À peine inauguré, le nouveau marché de friperie de PK3 cristallise déjà la colère des commerçantes venues de Missèbo. Horaires jugés contraignants, baisse des recettes et manque de places obligent certaines vendeuses à étaler leurs habits à même le sol, dans des conditions précaires.
En effet, la première source de frustration est l’horaire. Le marché est ouvert de 9h à 17h, une marge horaire que de nombreuses vendeuses jugent inadaptée à leur activité. « Nos clientes viennent très tôt le matin ou en soirée. À 17h, on commence à peine à vendre », se plaint une commerçante de friperie, visiblement découragée.
À cette contrainte s’ajoute la distance. Contrairement à Missèbo, situé à proximité immédiate du grand marché Dantokpa et de quartiers très fréquentés, PK3 est jugé moins accessible. Le résultat direct est une affluence en forte baisse et des recettes quotidiennes en chute libre. « À Missèbo, on vendait grâce au passage. Ici, les clients ne viennent pas », regrette une vendeuse.

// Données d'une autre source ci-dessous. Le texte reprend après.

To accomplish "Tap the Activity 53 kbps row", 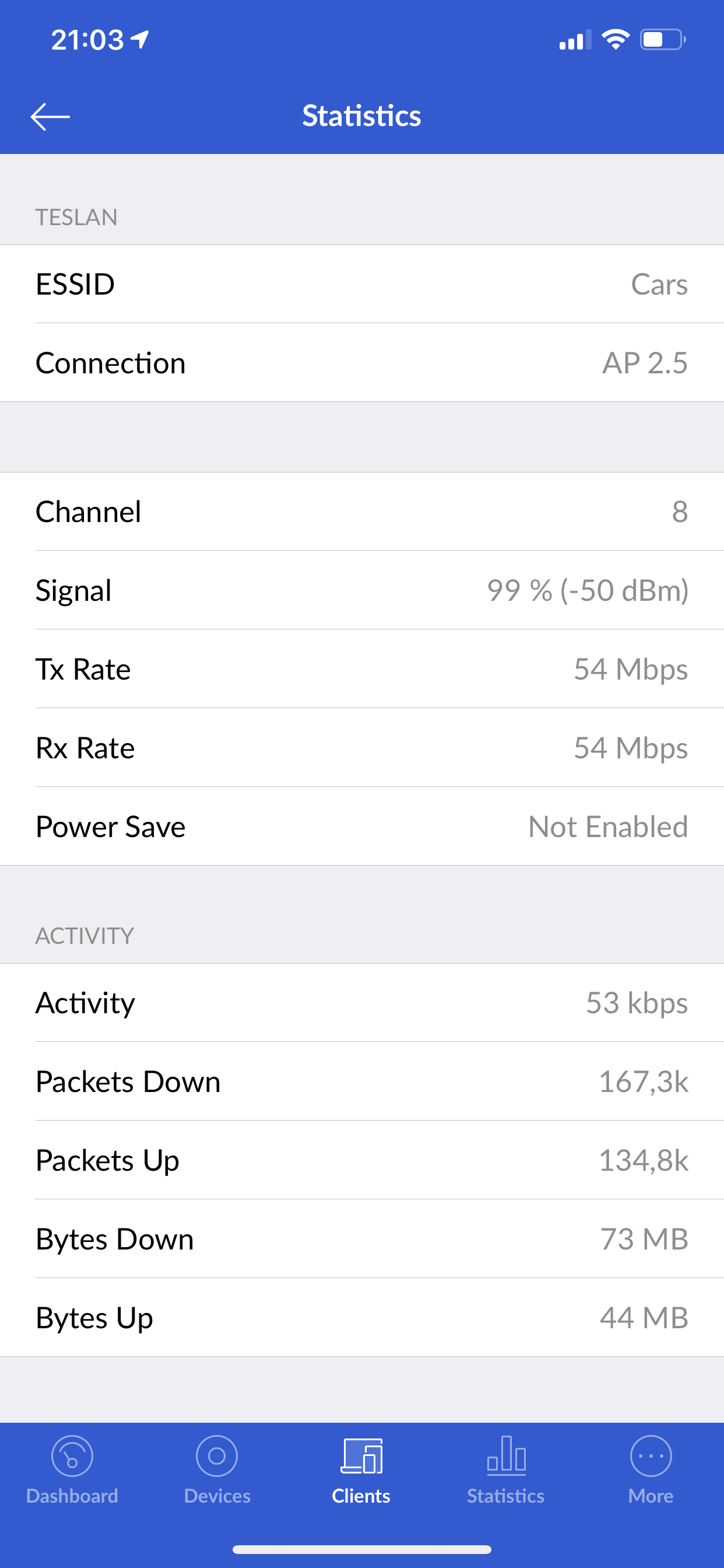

Mais la situation la plus alarmante concerne le manque de places à l’intérieur du marché. À peine lancé, le site affiche déjà ses limites. Plusieurs commerçantes, n’ayant pas obtenu d’emplacement officiel, sont contraintes d’étaler leurs habits à même le sol, sous le soleil et la poussière, pour espérer écouler leurs marchandises. Une image qui tranche avec l’ambition affichée de modernisation. « On est obligé de vendre par terre comme si on n’existait pas », dénonce une autre vendeuse, assise devant des tas de vêtements soigneusement pliés sur des bâches de fortune.
La nostalgie de Missèbo est palpable. Beaucoup de commerçantes disent leur tristesse de voir l’ancien marché détruit, rappelant qu’il offrait une meilleure visibilité et une clientèle plus fidèle. Il faut souligner qu’à PK3, la friperie a ouvert ses portes, mais la colère, elle, ne semble pas prête de se refermer.